Morelli cita ahí a Lawrence Durrell, a Samuel Becket y a Robert Musil: los tres son novelistas, aunque no todos ostentan un mismo rango. Durrel es para Cortázar un ejemplo ilustrativo de autor de ‘novela rollo’, de los que hay multitud. Los otros dos son miembros eminentes de la línea prospectiva de la novela, la que más valora el escritor argentino; y estos otros son una minoría. Para Cortázar, Durrel es un mero continuador de formas periclitadas del género, mientras que Beckett y Musil constituyen su punta de lanza, la vanguardia que abre nuevos senderos expresivos para la novela. Con Beckett y con Musil, y con los pocos que son como ellos, la novela ya está expresando todo lo que puede llegar a expresar el género a mediados del siglo XX. ¿Acaso se puede ir más allá de ellos?

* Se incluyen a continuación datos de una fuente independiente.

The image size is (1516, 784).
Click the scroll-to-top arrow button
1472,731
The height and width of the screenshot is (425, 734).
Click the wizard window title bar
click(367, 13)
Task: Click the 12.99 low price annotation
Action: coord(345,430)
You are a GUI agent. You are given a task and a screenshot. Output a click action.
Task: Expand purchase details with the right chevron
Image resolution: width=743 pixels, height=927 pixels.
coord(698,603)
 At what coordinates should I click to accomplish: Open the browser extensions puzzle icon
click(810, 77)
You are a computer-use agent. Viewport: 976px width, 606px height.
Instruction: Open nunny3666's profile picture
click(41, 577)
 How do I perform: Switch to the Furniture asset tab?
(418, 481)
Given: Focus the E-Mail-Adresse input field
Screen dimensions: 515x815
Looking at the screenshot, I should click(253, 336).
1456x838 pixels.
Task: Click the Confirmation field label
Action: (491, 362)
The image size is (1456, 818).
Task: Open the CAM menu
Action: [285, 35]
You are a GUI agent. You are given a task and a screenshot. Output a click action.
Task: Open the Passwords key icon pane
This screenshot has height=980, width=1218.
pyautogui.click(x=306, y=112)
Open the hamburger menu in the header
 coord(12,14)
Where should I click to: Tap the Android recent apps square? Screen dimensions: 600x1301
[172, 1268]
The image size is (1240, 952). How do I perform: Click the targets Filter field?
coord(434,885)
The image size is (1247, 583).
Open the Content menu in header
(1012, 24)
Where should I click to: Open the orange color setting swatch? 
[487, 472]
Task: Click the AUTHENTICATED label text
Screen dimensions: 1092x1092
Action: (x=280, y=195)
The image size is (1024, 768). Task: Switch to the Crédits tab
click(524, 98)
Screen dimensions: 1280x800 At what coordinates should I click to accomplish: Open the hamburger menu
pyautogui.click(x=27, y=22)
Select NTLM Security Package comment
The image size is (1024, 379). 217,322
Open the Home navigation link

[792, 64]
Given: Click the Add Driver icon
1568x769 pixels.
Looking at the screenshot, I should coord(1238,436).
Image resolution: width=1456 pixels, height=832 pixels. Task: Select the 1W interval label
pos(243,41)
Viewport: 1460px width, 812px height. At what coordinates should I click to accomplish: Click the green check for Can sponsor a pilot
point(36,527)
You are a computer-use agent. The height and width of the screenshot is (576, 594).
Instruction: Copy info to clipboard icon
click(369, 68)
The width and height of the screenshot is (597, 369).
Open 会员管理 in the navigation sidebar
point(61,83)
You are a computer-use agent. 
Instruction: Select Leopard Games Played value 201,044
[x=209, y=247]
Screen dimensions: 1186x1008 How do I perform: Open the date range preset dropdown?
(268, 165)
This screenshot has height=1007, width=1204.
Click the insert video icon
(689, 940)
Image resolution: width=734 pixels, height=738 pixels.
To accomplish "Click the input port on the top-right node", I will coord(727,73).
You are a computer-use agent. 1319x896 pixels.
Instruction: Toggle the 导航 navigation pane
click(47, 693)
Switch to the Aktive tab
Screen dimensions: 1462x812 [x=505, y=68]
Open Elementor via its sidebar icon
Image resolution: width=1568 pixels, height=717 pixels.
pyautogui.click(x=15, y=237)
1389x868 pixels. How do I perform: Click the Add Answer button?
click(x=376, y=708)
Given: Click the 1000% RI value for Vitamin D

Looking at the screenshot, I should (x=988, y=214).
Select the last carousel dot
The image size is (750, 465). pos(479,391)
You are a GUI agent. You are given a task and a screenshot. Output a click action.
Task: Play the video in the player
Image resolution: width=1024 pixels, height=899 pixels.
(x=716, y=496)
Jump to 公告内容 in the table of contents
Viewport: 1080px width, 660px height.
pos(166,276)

Y sin embargo, efectivamente, la tarea de Morelli no sólo va más allá de la de un Lawrence Durrell, sino que también va más allá de la de un Beckett o un Musil. Al decir “por lo que le toca”, Morelli se distingue tanto de los unos como de los otros: él va por otro lado. Y puesto que Becket o Musil son la punta de lanza del género, la tarea de Morelli sólo puede ir más allá que ellos porque trasciende los límites del mismo.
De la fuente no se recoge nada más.